A Leap of Faith and Counting Stars (Part One)

It was barely a year ago when my (then) tenth grade daughter expressed her deep and sincere interest to do an exchange program with a student from another country. She had talked about this desire before, but as a single mom in a relatively new area of the country, I didn’t feel remotely prepared for having a fourth child to be responsible for in our home. But last summer, when it came up again, without so much as a second thought, I said “Yeah, okay. Let’s figure it out.”

And thus began a journey of meeting new "family" members that has changed our lives.
My daughter’s school does exchange programs on a regular basis, so it was relatively easy to find an exchange student. Spain, Argentina, and Israel were the immediate choices as participating countries in the program. As Israel quickly became the most viable option, friends and family would ask me how I could consider letting my daughter go there and was I aware of how much violence there was in “that part of the world.” I don’t know how I knew everything would be fine, but I did. From the beginning, this felt like the right place for her to go and I had absolutely no worries about it. Not one. Ever.

My new “son”, Gilad, came to us first, less than two months later to stay for three and a half months. I still remember meeting this tired, unshaven, guitar toting young man at the airport. Just like a mother instantly knows her baby when it is born, we knew immediately that he was “ours” as he walked through security.
His presence brought so many wonderful things to our family. My boys, a ninth and third grader respectively, loved him. A common connection among boys is sports, and soccer, basketball, and swimming became the language for instant friendship between the three of them. My youngest son joined a basketball team this year, and I am sure it was due solely to the personal coaching and encouragement he got from his new "brother".

All of my kids were amazed by how easily new skills came to Gilad. While he was here, he decided to learn how to do a back flip and within 30 minutes had taught himself how do to it on our front yard. When my older son asked him how he did that, he replied “I don’t know. I just believe that I can do it, and I can.”

Out of the mouths of babes . . .
One day, a new Jewish friend taught me the word, “bracha”, which means blessing in Hebrew. I was excited to tell Gilad I had learned some Hebrew. He said, “Oh, yes, that is a good word. I do this every morning.” I was curious so I asked for more information from him. He told me every morning before he gets out of bed, he gives blessings for what he has been given. He blesses the air he breathes, the ground beneath his feet, the clothes on his back. He blesses life itself and is so grateful to choose to live it each day. His list goes on.  The stunning thing for me to see as he told me this about his practice was that this 15 year old boy was deeply connected to this ritual, and truly felt a deep appreciation for the things he shared with me. Living in a culture of “whoever has the most toys wins”, I was in awe of his sincerity and belief.

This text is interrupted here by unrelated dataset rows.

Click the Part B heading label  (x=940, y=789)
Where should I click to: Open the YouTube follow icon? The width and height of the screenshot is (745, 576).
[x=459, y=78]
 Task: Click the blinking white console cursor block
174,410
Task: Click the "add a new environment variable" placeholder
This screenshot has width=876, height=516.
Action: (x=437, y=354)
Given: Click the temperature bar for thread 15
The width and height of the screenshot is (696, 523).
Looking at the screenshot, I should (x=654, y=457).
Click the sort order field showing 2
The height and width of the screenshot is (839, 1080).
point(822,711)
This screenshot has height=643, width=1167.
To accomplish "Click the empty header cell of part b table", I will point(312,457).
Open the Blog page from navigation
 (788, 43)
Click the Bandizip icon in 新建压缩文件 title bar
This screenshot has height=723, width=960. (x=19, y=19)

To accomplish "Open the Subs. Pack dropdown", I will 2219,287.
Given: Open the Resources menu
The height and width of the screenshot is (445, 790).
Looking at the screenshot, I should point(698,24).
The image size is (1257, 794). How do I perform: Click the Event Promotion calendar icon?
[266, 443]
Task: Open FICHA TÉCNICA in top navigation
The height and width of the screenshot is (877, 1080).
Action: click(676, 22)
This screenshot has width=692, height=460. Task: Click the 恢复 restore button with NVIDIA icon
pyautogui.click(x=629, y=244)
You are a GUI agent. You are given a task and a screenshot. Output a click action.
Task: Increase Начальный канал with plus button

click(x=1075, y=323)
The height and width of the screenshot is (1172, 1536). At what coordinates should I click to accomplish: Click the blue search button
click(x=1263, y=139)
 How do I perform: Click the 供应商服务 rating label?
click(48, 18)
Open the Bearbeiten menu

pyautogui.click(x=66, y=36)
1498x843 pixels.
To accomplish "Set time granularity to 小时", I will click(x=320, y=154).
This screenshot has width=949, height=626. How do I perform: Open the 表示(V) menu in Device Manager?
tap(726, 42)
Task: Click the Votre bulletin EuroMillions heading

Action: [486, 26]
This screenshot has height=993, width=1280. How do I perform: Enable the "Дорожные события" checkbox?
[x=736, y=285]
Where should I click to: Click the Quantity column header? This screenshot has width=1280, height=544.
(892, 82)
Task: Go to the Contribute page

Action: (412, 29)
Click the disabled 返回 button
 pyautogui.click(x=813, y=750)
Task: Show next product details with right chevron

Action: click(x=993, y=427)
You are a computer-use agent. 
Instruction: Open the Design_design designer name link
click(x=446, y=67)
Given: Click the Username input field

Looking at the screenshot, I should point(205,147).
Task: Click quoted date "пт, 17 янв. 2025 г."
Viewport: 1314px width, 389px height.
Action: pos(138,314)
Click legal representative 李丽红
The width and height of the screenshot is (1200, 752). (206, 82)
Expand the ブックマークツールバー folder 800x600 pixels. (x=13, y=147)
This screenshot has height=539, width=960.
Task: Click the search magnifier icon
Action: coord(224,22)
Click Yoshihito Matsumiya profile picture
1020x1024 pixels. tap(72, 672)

He loved music and one thing I miss is the sound of his guitar strumming in the evenings. He taught himself to play the OneRepublic song, “Counting Stars” while he was here. He used the internet to learn the chords and practiced over and over until he got it right. In learning this song, just like learning to back flip, he taught us that if we put our minds to it, we can do anything.

I wondered for most of his time here what he was receiving from living with us. It was soccer season here, and between school, practices, and games for the three different teams the kids all played on, there wasn’t much time to explore California. School was very different here than it was back home and that was very frustrating to him. I knew he missed home terribly and in fact, there were times when I thought he might leave early.
He did stay until the end as planned. I wondered what he brought home with him from his experience. His father tells me that he sees a new, more mature and accepting young man. He is more content with his life and has a new sense of calmness about him. He tells his father how grateful he was to have been able to live in California. And I imagine there is some sense of gratitude for having his father in his life, as he lived here in a household without one for the first time in his life.

It’s amazing to me to think about our new ties to Israel. It is a country 8,000 miles from us, and misunderstood by many in the world. Despite the warnings of those around us, the bonds forged between our two families were deep and immediate. Gilad’s father and I agree that our children have chosen us, and we are both profoundly grateful for their choosing. Our children, whether by blood or spirit, born or unborn, have so much to share with us when we relax and open our hearts.